Analysis of MinION SARS-CoV-2 sequence data from environmental samples collected at the University of California Davis Medical Center
This github repository includes code (and links to data) from the manuscript: "SARS-CoV-2 detection and genomic sequencing from hospital surface samples collected at UC Davis"
David A. Coil | Timothy Albertson | Shefali Banerjee | Greg Brennan | A.J. Campbell | Stuart H. Cohen | Satya Dandekar | Samuel L Díaz-Muñoz | Jonathan A. Eisen | Tracey Goldstein | Ivy R. Jose | Maya Juarez | Brandt A Robinson | Stefan Rothenburg | Christian Sandrock |Ana M. M. Stoian | Daniel G Tompkins | Alexandre Tremeau-Bravard | Angela Haczku
If you are reading or using this, let us know how these data were useful for you. If you use these data and code, please cite the repository or the paper. Always open to collaborate! Please contact us!

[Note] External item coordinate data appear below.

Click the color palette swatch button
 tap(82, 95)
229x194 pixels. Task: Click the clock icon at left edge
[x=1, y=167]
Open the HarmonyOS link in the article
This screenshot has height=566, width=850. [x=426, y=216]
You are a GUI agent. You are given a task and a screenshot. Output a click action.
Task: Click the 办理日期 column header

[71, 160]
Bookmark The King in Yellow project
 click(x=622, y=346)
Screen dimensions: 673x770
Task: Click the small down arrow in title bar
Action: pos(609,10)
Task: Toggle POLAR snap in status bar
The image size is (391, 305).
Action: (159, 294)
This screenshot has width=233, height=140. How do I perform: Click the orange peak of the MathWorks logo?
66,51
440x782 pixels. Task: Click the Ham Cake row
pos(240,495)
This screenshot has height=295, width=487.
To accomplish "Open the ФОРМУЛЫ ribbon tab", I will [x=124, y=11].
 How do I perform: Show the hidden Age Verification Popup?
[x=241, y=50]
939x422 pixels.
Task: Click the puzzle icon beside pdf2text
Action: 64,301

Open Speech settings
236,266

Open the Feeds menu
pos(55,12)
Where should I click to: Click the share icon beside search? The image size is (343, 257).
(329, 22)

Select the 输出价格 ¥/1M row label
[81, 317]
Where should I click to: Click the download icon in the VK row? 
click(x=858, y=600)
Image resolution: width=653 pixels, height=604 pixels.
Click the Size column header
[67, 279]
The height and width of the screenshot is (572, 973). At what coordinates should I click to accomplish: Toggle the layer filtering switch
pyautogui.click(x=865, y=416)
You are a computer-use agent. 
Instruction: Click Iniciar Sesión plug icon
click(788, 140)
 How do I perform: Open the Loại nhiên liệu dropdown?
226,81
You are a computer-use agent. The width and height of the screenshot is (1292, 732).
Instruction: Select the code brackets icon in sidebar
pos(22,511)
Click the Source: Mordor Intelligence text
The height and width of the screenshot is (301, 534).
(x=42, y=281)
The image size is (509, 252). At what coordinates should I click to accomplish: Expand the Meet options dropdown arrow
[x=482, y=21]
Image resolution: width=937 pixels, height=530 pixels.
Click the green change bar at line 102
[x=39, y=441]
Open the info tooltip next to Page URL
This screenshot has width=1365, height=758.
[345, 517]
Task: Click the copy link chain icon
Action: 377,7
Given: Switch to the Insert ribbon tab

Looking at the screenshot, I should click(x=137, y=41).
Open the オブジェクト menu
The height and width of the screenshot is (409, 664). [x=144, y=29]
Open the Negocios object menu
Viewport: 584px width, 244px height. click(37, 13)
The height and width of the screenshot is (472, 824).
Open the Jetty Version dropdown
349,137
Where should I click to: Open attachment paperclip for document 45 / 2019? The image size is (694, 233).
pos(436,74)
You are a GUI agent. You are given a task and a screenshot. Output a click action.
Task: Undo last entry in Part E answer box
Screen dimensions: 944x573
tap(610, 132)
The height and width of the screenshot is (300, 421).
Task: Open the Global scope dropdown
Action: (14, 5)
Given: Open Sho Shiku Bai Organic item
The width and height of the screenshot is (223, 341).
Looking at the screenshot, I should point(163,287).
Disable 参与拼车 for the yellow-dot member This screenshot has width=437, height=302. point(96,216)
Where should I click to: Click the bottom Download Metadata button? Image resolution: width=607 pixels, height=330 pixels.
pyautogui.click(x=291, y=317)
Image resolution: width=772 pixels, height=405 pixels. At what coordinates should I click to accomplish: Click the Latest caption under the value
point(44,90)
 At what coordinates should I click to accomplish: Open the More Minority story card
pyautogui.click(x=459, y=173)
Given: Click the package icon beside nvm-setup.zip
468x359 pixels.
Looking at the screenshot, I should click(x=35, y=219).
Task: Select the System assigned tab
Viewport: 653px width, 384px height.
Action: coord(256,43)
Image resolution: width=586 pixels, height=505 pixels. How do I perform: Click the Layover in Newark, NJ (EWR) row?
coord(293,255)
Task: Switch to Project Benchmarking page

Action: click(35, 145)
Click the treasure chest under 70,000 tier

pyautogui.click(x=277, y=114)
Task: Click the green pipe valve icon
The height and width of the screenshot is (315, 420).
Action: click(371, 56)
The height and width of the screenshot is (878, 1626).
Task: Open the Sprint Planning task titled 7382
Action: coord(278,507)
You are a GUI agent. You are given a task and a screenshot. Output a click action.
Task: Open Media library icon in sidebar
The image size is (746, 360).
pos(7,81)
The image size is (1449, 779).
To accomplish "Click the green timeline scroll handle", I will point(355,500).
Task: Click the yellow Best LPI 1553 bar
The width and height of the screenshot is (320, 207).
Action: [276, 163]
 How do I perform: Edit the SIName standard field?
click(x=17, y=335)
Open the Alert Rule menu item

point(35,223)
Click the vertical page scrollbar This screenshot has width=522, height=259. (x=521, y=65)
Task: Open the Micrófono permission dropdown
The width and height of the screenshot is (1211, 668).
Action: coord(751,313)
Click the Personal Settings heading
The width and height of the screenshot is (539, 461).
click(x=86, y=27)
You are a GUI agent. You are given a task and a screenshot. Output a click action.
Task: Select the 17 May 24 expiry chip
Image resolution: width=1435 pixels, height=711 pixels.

- Make sure packages are installed (see #2 below)
- git clone https://github.com/sociovirology/sars_cov2_environmental_seq.git
- chmod +x sra_download.sh, ./sra_download.sh
- OPTIONAL: Basecall script to replicate FASTQ files, run only with GPU: chmod +x basecall_guppy_hac.sh ; basecall_guppy_hac.sh
- chmod +x demultiplexing_script.sh ; ./demultiplexing_script.sh (depends on 3)
- chmod +x filter_pipeline.sh ; ./filter_pipeline.sh (depends on 5)
- chmod +x low_coverage_read_information.sh ; ./low_coverage_read_information.sh (depends on 6)
- Rscript analysis_figures.R (depends on 7) (or load interactively in R)
- chmod +x nextstrain_setup_run.sh; ./nextstrain_setup_run.sh (independent of all above, alternatively see data/nextstrain/README.md for web-based analysis)
- Project Description
- Packages and software used to test code
- Data
- Code
SARS-CoV-2 detection and genomic sequencing from hospital surface samples collected at UC Davis
Rationale: There is little doubt that aerosols play a major role in the transmission of SARS-CoV-2. The significance of the presence and infectivity of this virus on environmental surfaces, especially in a hospital setting, remains less clear.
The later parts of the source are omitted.